# Aberdare No.1 Iron Mine, South Wales - May 2012



## Landsker (May 6, 2012)

A rather interesting mine this one, due to the fact its under a reservoir! The air shaft comes up in the middle of the reservoir.

Visited with cunningcorgi and two non members. 

Thanks to Chris for showing us about.

*History*

very little is known about Aberdare number 1 other than it opened in 1797 to supply the iron works of the Hanbury family who were the iron masters of Pontypool its hey day would have been during the Napolionic wars when the Hanbury iron works were at their busiest.
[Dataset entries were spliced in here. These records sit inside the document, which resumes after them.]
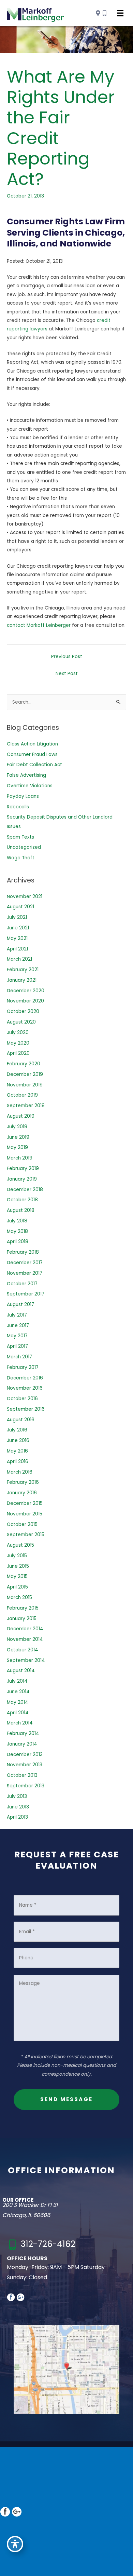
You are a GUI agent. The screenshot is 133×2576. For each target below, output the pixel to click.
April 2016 (17, 1461)
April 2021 (17, 949)
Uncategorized (24, 847)
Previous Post (66, 656)
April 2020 (18, 1053)
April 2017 (17, 1346)
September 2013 (25, 1786)
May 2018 (17, 1231)
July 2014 (17, 1681)
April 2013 (17, 1817)
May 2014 (17, 1702)
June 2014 (18, 1691)
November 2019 (25, 1085)
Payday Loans (23, 796)
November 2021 (24, 896)
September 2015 (25, 1534)
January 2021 (21, 980)
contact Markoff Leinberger (39, 625)
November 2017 (24, 1273)
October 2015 (22, 1524)
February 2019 (23, 1168)
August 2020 (21, 1022)
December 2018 (25, 1189)
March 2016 (19, 1472)
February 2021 (23, 969)
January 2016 (22, 1493)
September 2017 (25, 1294)
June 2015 (18, 1566)
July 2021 (17, 917)
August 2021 (20, 907)
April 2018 (17, 1241)
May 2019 (17, 1147)
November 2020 (25, 1001)
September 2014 (26, 1660)
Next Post (67, 673)
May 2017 (17, 1336)
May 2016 (17, 1451)
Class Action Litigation (32, 744)
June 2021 (18, 928)
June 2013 (18, 1807)
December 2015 (25, 1503)
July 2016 (17, 1430)
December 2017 (25, 1262)
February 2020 (23, 1064)
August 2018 (20, 1210)
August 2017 (20, 1304)
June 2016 (18, 1440)
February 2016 (23, 1482)
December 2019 (25, 1074)
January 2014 (22, 1744)
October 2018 (22, 1200)
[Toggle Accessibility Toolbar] (15, 2544)
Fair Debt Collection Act (34, 764)
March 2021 (19, 959)
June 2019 (18, 1137)
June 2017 (18, 1325)
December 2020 (25, 991)
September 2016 (26, 1409)
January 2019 (22, 1179)
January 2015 (21, 1618)
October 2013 (22, 1775)
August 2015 (20, 1545)
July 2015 (17, 1555)
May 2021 (17, 938)
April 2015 (17, 1587)
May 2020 (18, 1043)
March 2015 (19, 1597)
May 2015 (17, 1576)
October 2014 (22, 1650)
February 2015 (23, 1608)
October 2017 (22, 1284)
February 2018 (23, 1252)
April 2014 (18, 1713)
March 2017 (19, 1357)
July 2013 (17, 1796)
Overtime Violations (30, 786)
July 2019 (17, 1126)
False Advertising (26, 775)
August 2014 (21, 1670)
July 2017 (17, 1315)
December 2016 (25, 1378)
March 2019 (19, 1158)
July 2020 (18, 1032)
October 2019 (22, 1095)
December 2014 (25, 1629)
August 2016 (20, 1419)
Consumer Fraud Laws (32, 754)
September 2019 (26, 1105)
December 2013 (25, 1754)
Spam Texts (20, 837)
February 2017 (23, 1367)
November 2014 (25, 1639)
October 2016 (22, 1398)
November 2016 (25, 1388)
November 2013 (24, 1765)
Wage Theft (20, 858)
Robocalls (18, 807)
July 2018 (17, 1221)
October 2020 (23, 1011)
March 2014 (20, 1723)
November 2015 (24, 1514)
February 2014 (23, 1733)
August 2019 (20, 1116)
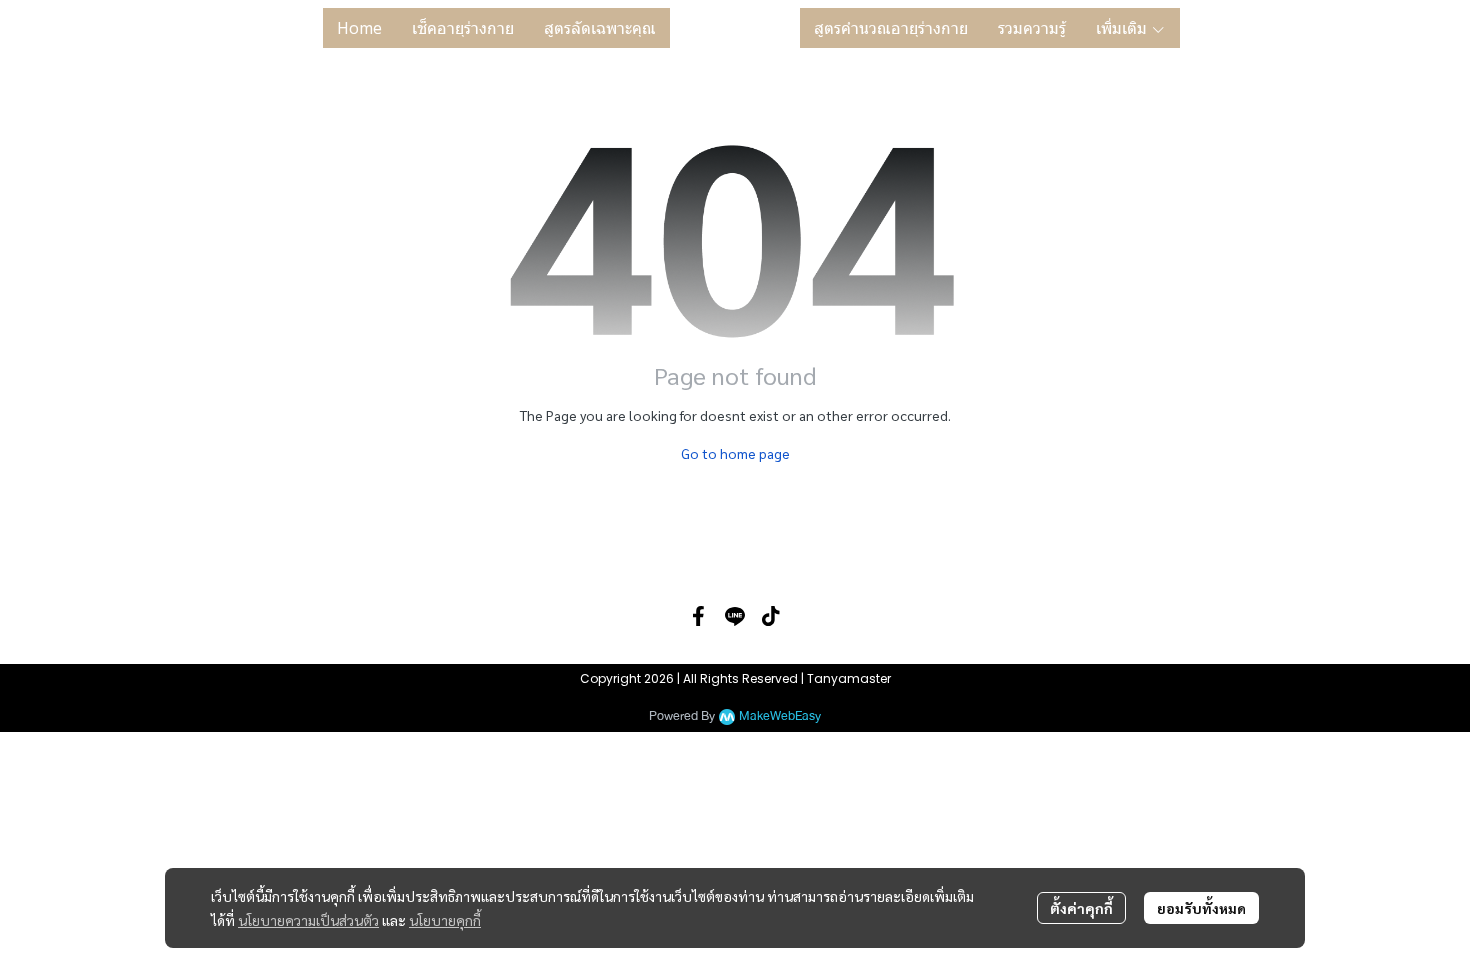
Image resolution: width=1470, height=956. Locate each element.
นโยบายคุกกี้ (445, 920)
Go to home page (735, 453)
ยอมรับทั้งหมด (1201, 908)
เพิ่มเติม (1123, 28)
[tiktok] (771, 616)
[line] (735, 616)
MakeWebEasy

The mine extends below the now disused Penyrhoel resevoior which opened in 1914 after the mine closed. Some concrete reforceing of the mine took place in 1909 to stop water draining out of the reservior and the mines air shaft was extended by a brick lined chymney which rose above the of the surface of the reservoir. 


1 





2 Collapse





3 Side passage, lot of water flowing down here





4 Deep water, couldnt go any further





5 Back in the main adit






6 Hudson 1 tonne tipper





7 the mine is a strange mix of various types of tunnel





8 The Iron Vagina






9 Passing through the vagina leads to this section






10 Which comes to a dodgy looking bit






11 Back in the main passage





12 






A very stoopy mine, my back now feels terrible!


----------



## King Al (May 6, 2012)

This place looks amazing! Like the poor old tipper and the bit in pic 9. Great pics Walsh


----------



## flyboys90 (May 6, 2012)

Thats a cracking mine but I agree with you some very dodgy areas!! great report & smashing photos thanks.


----------



## Landsker (May 6, 2012)

flyboys90 said:


> Thats a cracking mine but I agree with you some very dodgy areas!! great report & smashing photos thanks.



Thanks, in places you can see where the roof is delaminating in big slabs....


----------



## kevsy21 (May 6, 2012)

Nice work,wouldn't mind a look at this place.


----------